Think about where you turn to for investment advice: Is it from individuals (such as your financial adviser, friends, and relatives), traditional news sources (like television shows, radio stations, newspapers or magazines), or is it from the internet on your personal computer, tablet or smartphone? For most individuals, it’s usually a combination of these sources. But one thing these categories have in common is that they are platforms for product placement and advertisements.
As the internet increasingly becomes a primary source of information, the advertising industry has shifted to capture this audience – and consumers need to be aware that these advertisements no longer come in the form of pop-up advertisements on their browser, web page or ads. Instead, ads may now be embedded in a paid product review by a blogger on what seems to be an impartial website. As a result, these cloaked ads are much more difficult to identify because the reader believes the source to be objective and independent and in some cases, the source may go so far as to outright lie about its expertise in the area or claim that it does not receive compensation for promoting a company’s product or stock. This was the case in over 250 articles the SEC found, where the SEC alleged “included false statements that the writers had not been compensated by the companies they were writing about.”
In fact, these practices prompted the SEC to investigate and charge 27 parties (including public companies, firms, and writers) with fraud for creating and/or publishing articles that promoted certain stocks, when some or all of the writers allegedly:
- Failed to disclose that they received (direct or indirect) compensation by the companies they were promoting;
- Used the same name to promote the same stock in multiple articles, on different websites;
- Claimed (falsely) accreditation or experience about their credentials (misrepresenting the writer’s career as an accountant, fund manager, or research analyst who had certain academic degrees); and/or
- Intentionally recommending stocks to consumers to artificially inflate stock prices, only to sell the stocks at the artificially inflated price (engaging in what is known as “scalping.”)
These practices prompted the SEC’s Office of Investor Education and Advocacy to issue an alert on April 10, 2017 cautioning investors that “seemingly independent commentary on investment research websites may in fact be part of paid stock promotion campaigns.”
How can you stay safe?
- Be careful about who you get information from.
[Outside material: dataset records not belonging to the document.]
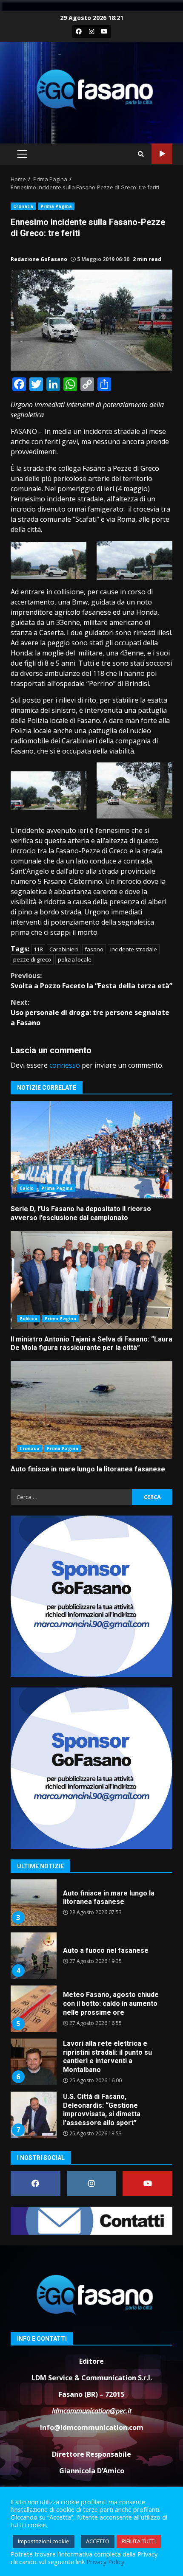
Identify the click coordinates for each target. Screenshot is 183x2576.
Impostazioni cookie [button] (43, 2541)
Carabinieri (63, 949)
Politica (28, 1319)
Look up the writers and verify their credentials. If they claim to be a broker, look them up on Broker Check.
- Be careful about what you’re getting information about. If it’s investment advice, make sure to research the company and look at governmental and regulatory organizations to make sure it’s not part of a larger scam. If you see a company’s stock is promoted more than the products or services its offering, it may be a red flag of investment fraud (especially in the case of penny stocks).
- Be careful about where you get information from. Beware that stock promotion schemes can be conducted through a variety of outlets: social media, investment newsletters, online advertisements, email, internet chat rooms, direct mail, newspapers, magazines, television, and radio.
- Be careful about when you are searching. Different search engines often utilize a user’s browser and search history to cater advertisements targeted to fit the “needs” of that particular user.
- Always remember why and how you ended up on a specific webpage. Did someone direct you to a website? Did you hear about it from the radio or read about it on a blog? Did it pop up out of nowhere or was it an ad you clicked? More importantly, if you’re interested in a specific project, ask yourself why you’re interested in that particular product what initially sparked your interest in that product.
Keeping these tips in mind will not only help you stay safe, it will prevent you from making a costly mistake.